Ginkgo Bioworks Holdings, Inc., which is building the platform for cell programming and biosecurity, has announced two new offerings that will make it easier for pharmaceutical and biotech companies to develop new medicines, building on the partnership announced with Google Cloud last year.
The first launch is one of the first-of-its-kind in the industry – a protein large language model (LLM) built in collaboration with Google Cloud Consulting that will give individual researchers and enterprise companies the ability to develop medicines with insights from Ginkgo’s private data. Secondly, Ginkgo is launching its model API, a powerful tool designed to bring biological AI models directly to machine learning scientists.
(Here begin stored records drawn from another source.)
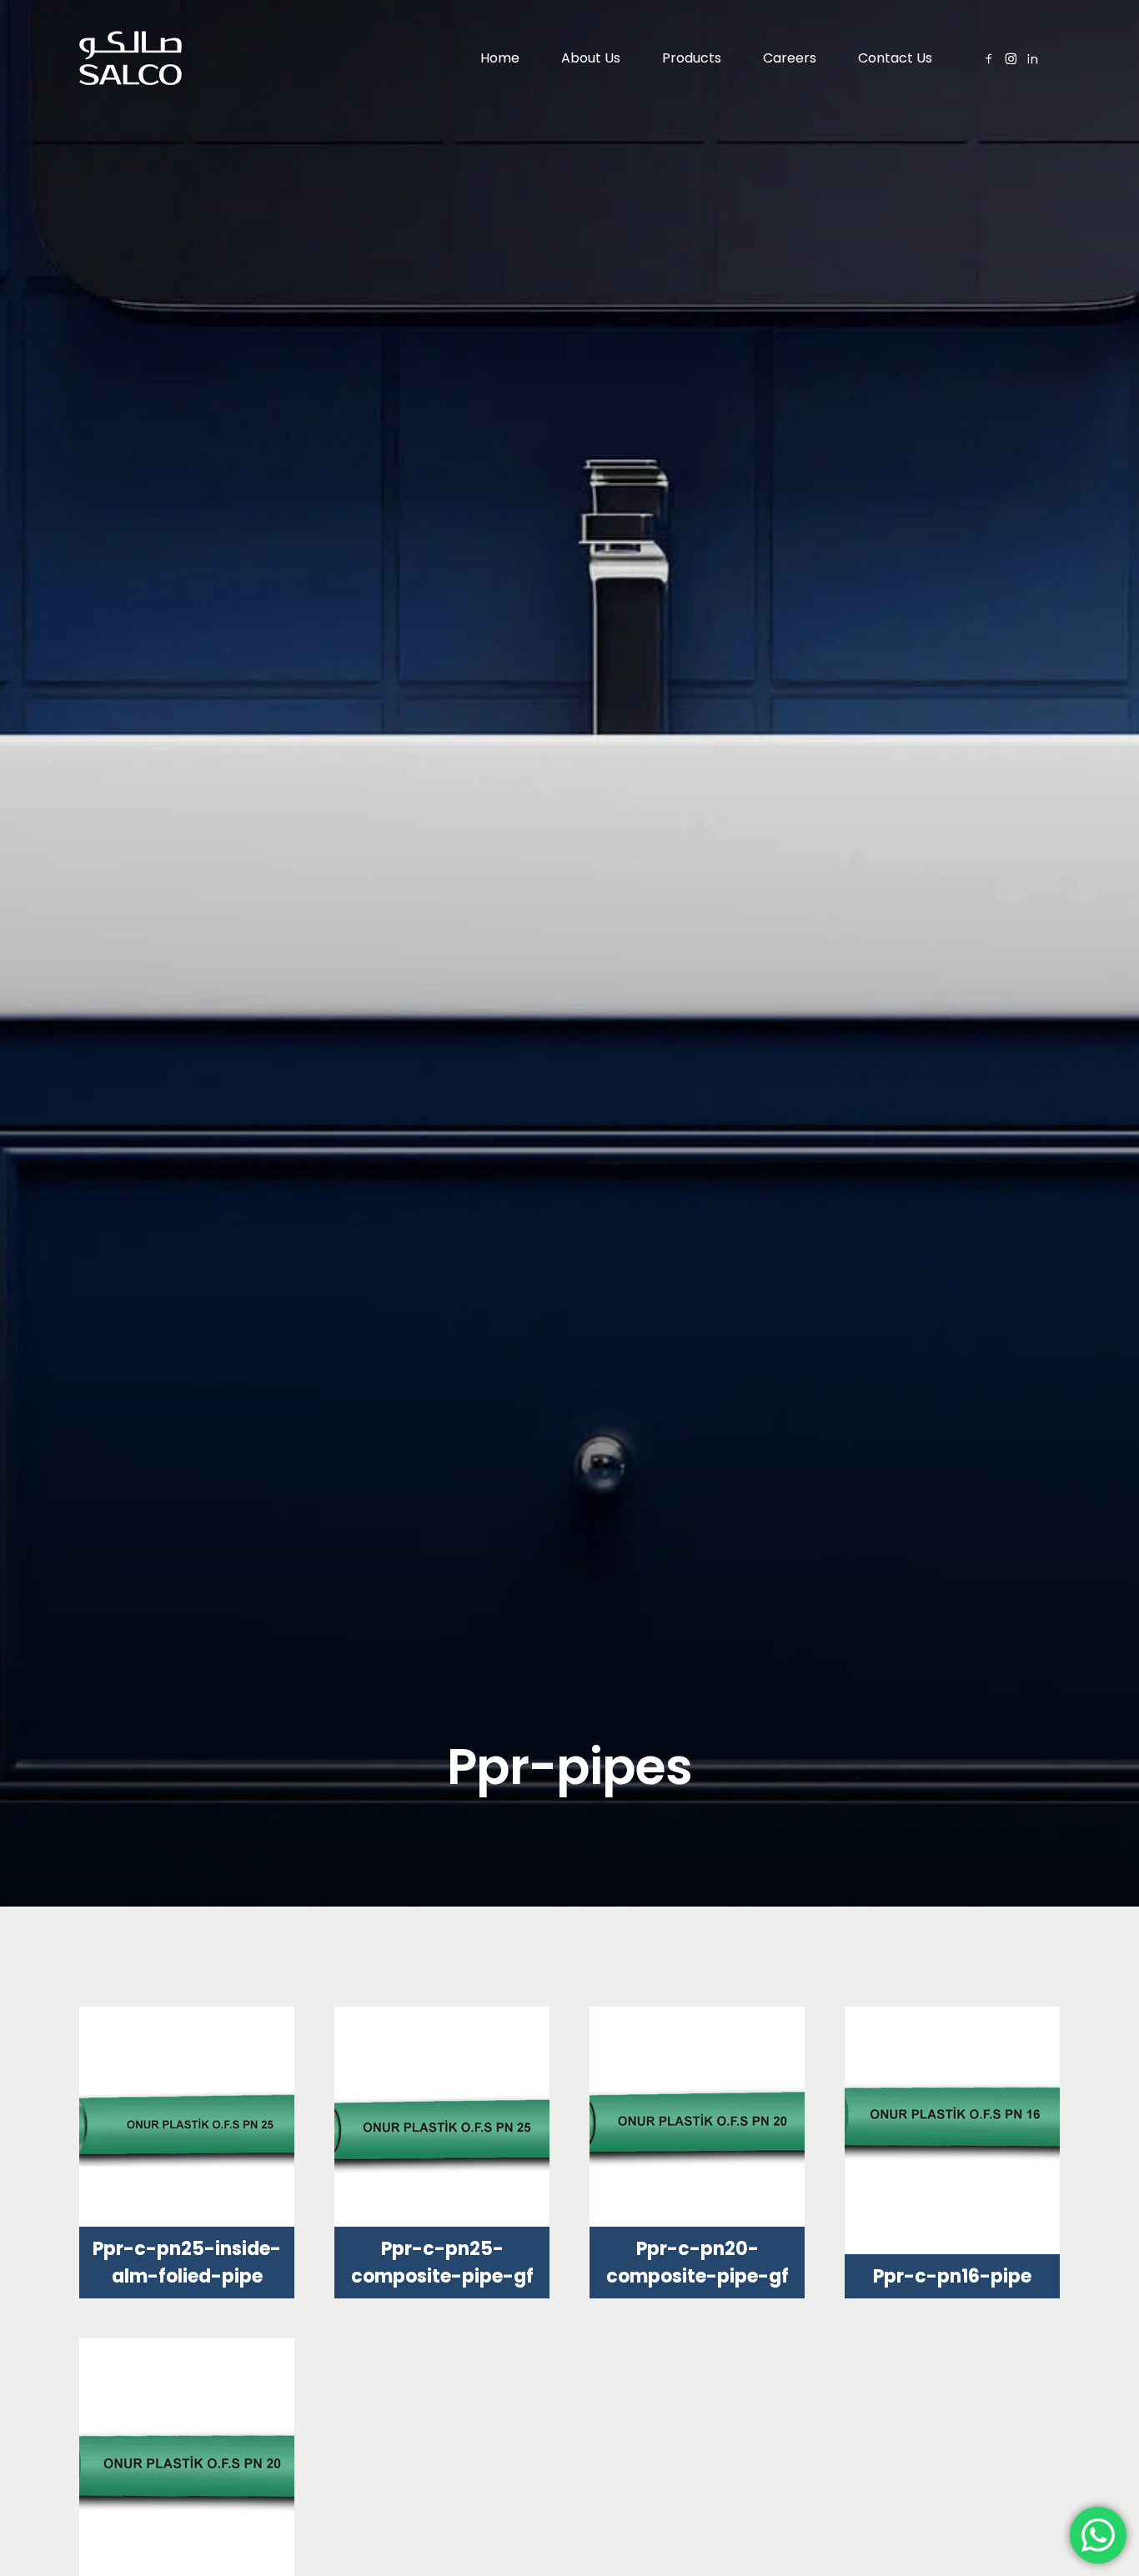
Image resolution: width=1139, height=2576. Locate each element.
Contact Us (895, 58)
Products (691, 58)
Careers (789, 58)
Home (499, 58)
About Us (590, 58)
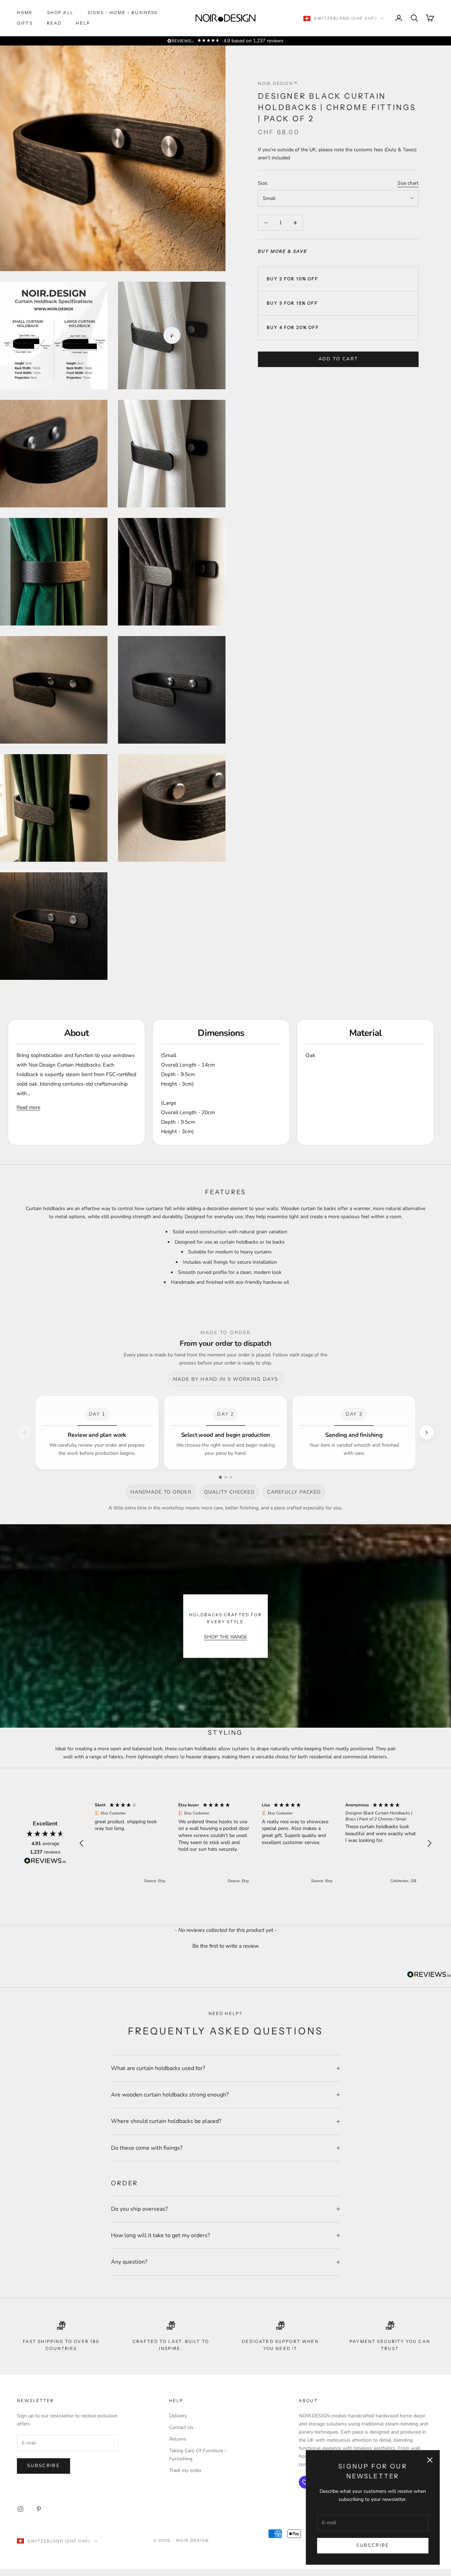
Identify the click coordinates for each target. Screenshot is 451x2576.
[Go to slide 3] (231, 1477)
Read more (28, 1107)
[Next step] (426, 1432)
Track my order (185, 2470)
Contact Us (181, 2427)
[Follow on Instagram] (20, 2509)
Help (83, 23)
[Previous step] (24, 1432)
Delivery (178, 2415)
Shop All (60, 12)
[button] (81, 1843)
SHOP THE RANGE (225, 1637)
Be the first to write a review (225, 1945)
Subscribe (372, 2545)
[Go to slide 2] (225, 1477)
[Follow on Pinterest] (38, 2509)
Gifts (25, 23)
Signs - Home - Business (123, 12)
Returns (177, 2439)
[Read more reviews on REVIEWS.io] (45, 1862)
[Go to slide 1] (220, 1477)
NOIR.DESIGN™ (278, 83)
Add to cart (338, 359)
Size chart (408, 183)
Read (54, 23)
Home (25, 12)
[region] (255, 1843)
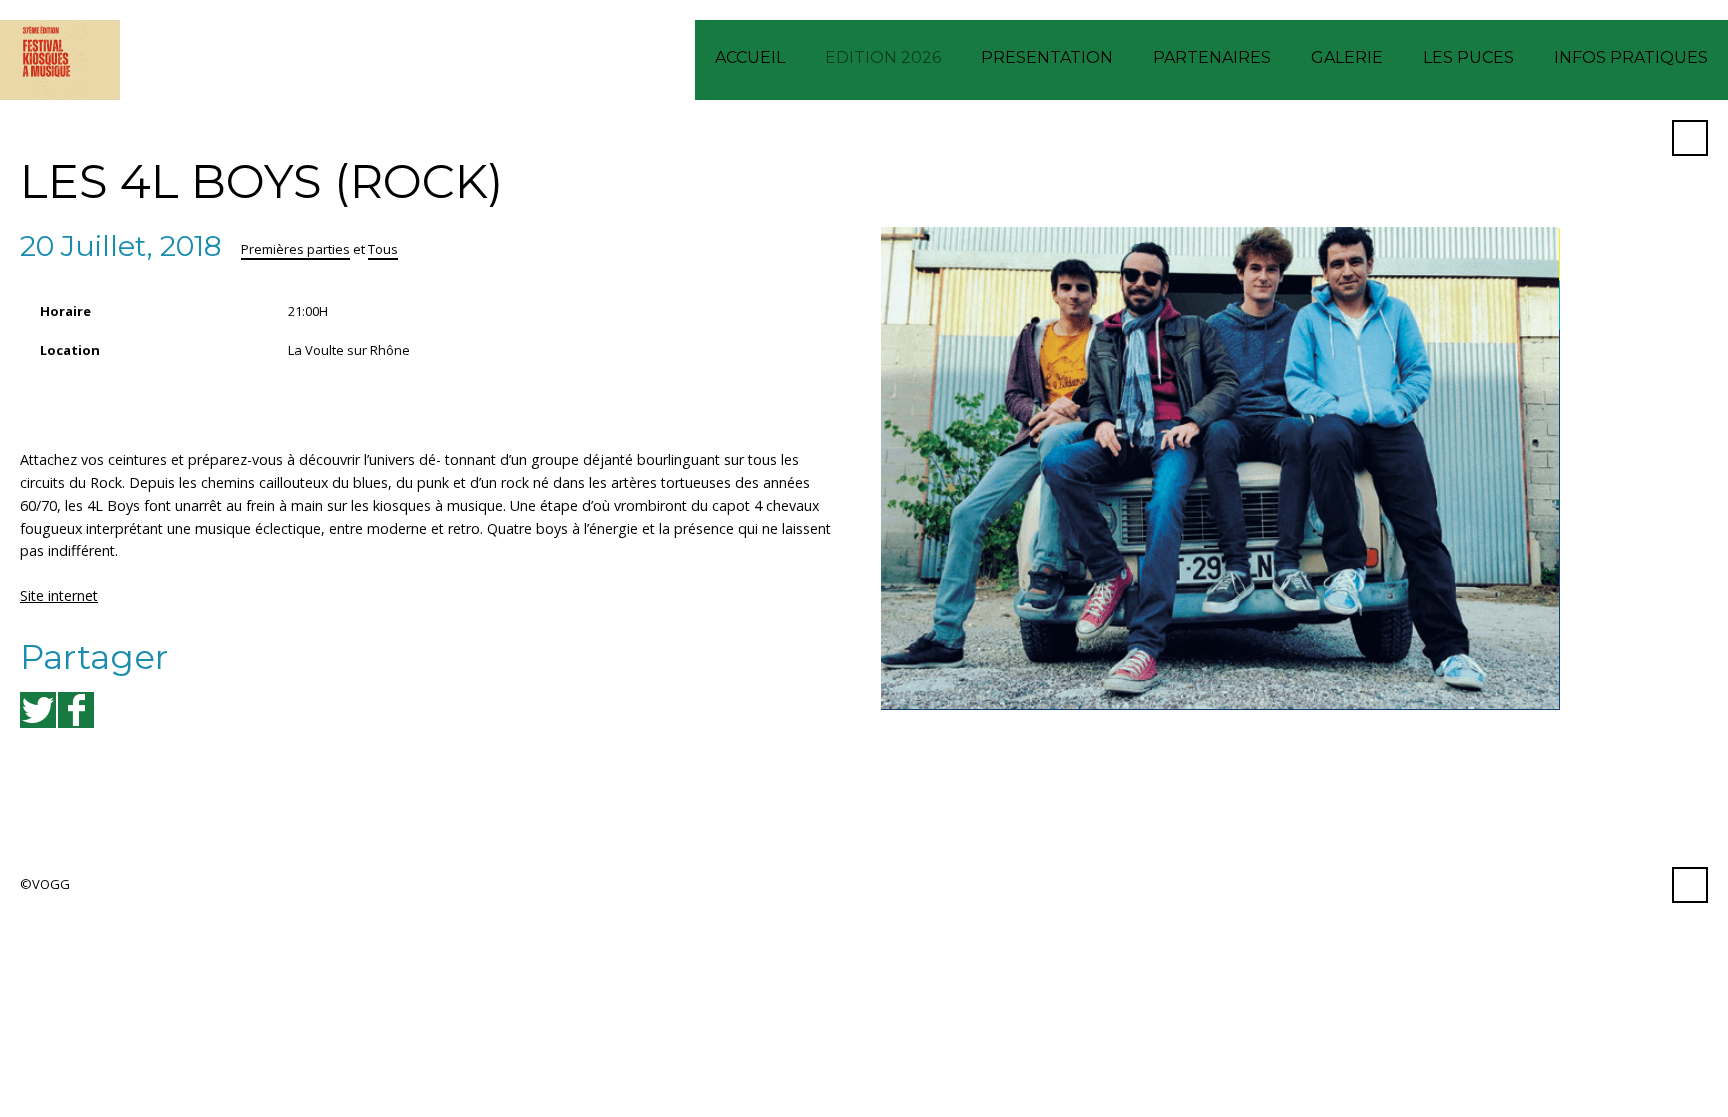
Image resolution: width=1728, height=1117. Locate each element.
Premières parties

The API is publicly available on Ginkgo’s website today, and enterprise companies will be able to access the protein-based LLM Google Cloud’s Vertex AI Model Garden soon.
Jason Kelly, CEO of Ginkgo Bioworks, said, “I’m excited to see how the community builds on top of these models and our API. AA-0 is the first model we have released trained on Ginkgo’s proprietary data – we’re opening it to data scientists and bioinformaticians so they can build new models and applications on top. We believe that the low cost for tokens and our other customer-friendly terms, like the lack of royalties, and our commitment to not re-use customer data, will allow users to build tools like iterative protein design programs that call our protein generation API or to use our embedding API to compute features for a clustering algorithm.”
Protein LLM for individual researchers and enterprise companies: Built on Vertex AI in collaboration with Google Cloud Consulting and trained on Ginkgo’s extensive proprietary dataset, this and future LLMs empower companies to generate novel insights and accelerate the discovery of new therapeutics. By harnessing the power of AI to analyze and understand complex protein structures and interactions, researchers and enterprises can streamline their research pipelines, optimize lead identification, and ultimately bring life-saving medicines to market faster and more efficiently. Building on models that learn from Ginkgo’s private data, unavailable to the public, can enable companies to unlock hidden patterns and potential therapeutic targets that would otherwise remain elusive.
Open API for scientists and researchers: With this programmer-friendly ultra-low cost API, Ginkgo is making its internally-developed AI tools available to anyone. The interface provides an easy and scalable way to access sophisticated models trained on protein and DNA data, starting with its first release: a machine learning model trained on a proprietary Ginkgo dataset.
Chris Sakalosky, vice president of Strategic Industries, Google Cloud, commented, “Ginkgo’s new protein LLM and open API mark a major step forward in making advanced AI tools accessible for drug discovery and biological research. By leveraging Google Cloud‘s infrastructure and AI capabilities, Ginkgo is empowering both enterprises and individual scientists to accelerate their work and drive innovation in the life sciences. Ginkgo is leading the way in democratizing access to cutting-edge AI models, to increase value to pharma companies using Ginkgo’s platform and to ultimately help people live healthier lives.”
Ginkgo has a multitude of models under development, spanning machine learning methods like language modeling and diffusion for conditional design. Ginkgo’s first protein language model release will support two use-cases:
Generation via Masked Language Modeling: given a sequence of amino acids with one or more <mask> tokens, the model will complete the sequence.
Embedding calculation: Calculate the final hidden layer of the trained model to extract valuable representations for downstream tasks. To begin, Ginkgo’s model returns the mean-pooled representation across the length axis.
Over the next year, Ginkgo will roll out more models and expand the API’s capabilities, building a robust suite of tools that will enable you to solve complex problems in drug discovery, synthetic biology, genomics, and more using the latest machine learning methods. Access the portal today and be among the first to explore our new API.
Ankit Gupta, General Manager of Ginkgo AI, said, “Flexibility is everything. Alongside our first proprietary model, which leverages unique datasets from Ginkgo, you’ll also have access to publicly available models like ESM2. This means you can explore and experiment with different approaches, all through a single streamlined platform. We’re also deeply committed to making advanced machine learning tools accessible, which is why our API comes with competitive pricing and a free tier. We’ve structured our costs to make it easy for you to jump in, experiment, and get predictions without worrying about high fees. Our initial models will have a free tier and our introductory pricing is approximately $0.18 per million tokens. This means for a protein with around 500 amino acids, users should be able to get predictions on 2000 sequences for roughly 10 cents. In the age of generative biology, with engineers designing thousands to millions of sequences at a time, we hope to enable them with enormous amounts of computational scale.”